M. B. veut renouveler son dossier DALO. Il m’apprend que le précédent a été rejeté et me montre la décision : la demande de logement était trop récente (à peine six mois). Dans ce département, le délai dit « normal » est de trente-six mois.
Je tente d’expliquer ce motif, de montrer que ce nouveau dossier risque d’avoir la même issue, puisque sa demande de logement date d’à peine deux ans et demi, et de lui faire comprendre ce qu’est un recours DALO, c’est-à-dire que ce n’est pas « DALO » qui lui donnera un appartement. Une fois ces précisions apportées, j’étais prête à remplir le formulaire.
Mais M. B. ne veut rien entendre. Sa situation est très difficile : il vit avec son épouse et leurs trois enfants – adultes ou adolescents – dans un deux-pièces et son quatrième enfant, adulte, doit les rejoindre dans les mois qui viennent. Il a absolument besoin d’un autre logement.

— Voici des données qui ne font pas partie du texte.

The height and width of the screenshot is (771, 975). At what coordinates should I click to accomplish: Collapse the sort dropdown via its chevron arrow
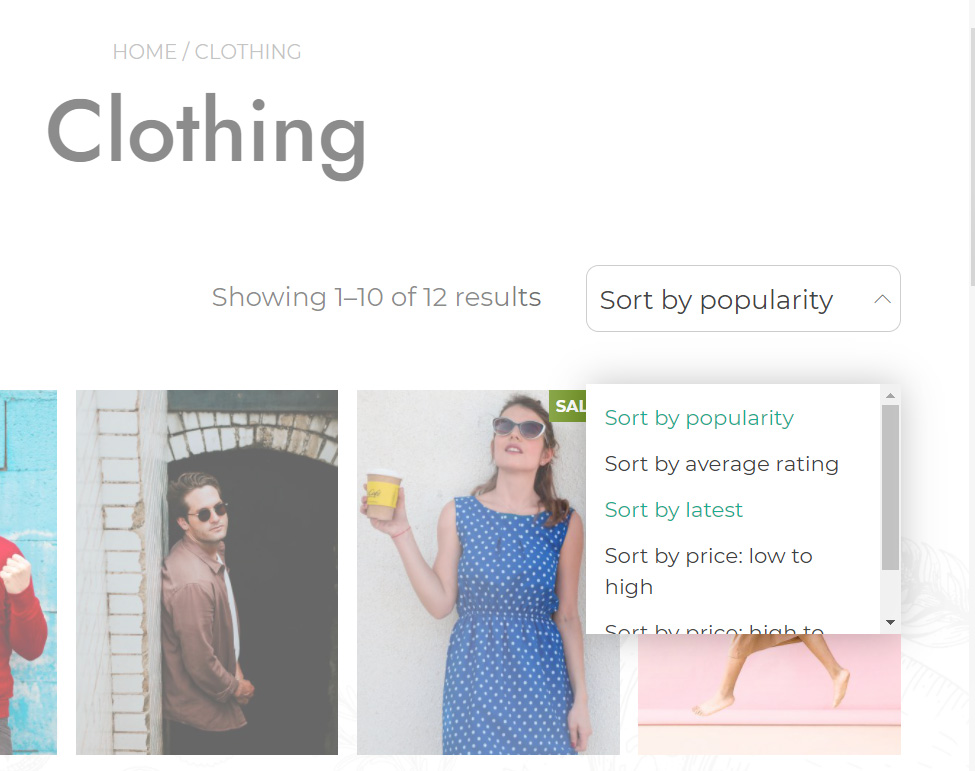[882, 299]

Il ne m’écoute pas et le ton commence à monter ; il fait mine de partir, très fâché. Il s’en tient à ce que lui aurait affirmé un élu de la ville : il doit déposer un autre dossier DALO et s’il est refusé, l’élu, lui, lui donnera un appartement.
Je ne sais pas comment j’arrive à faire retomber la tension. M. B. se rassoit. Il finit par me dire que le dossier était déjà rempli par sa fille et qu’il ne restait plus qu’à décrire encore plus la situation en quelques lignes à la fin. Je le fais.
Puis, comme d’habitude, je lui demande s’il a besoin d’autre chose.
Oui : d’un autre logement.
Et il reprend son monologue : il parle de leur situation, des dérives de son fils qu’il « a perdu », de leur malchance, des mauvaises notes de sa fille… tout ça à cause de leurs conditions de logement déplorables.
Je ne dis plus rien, me contente d’acquiescer de temps en temps. Je le raccompagne vers l’ascenseur et il continue sa litanie. À la fin, il me parle d’un rendez-vous à Pôle emploi lié à son problème de logement. Je ne cherche plus à le détromper ni à comprendre, son désespoir est trop fort.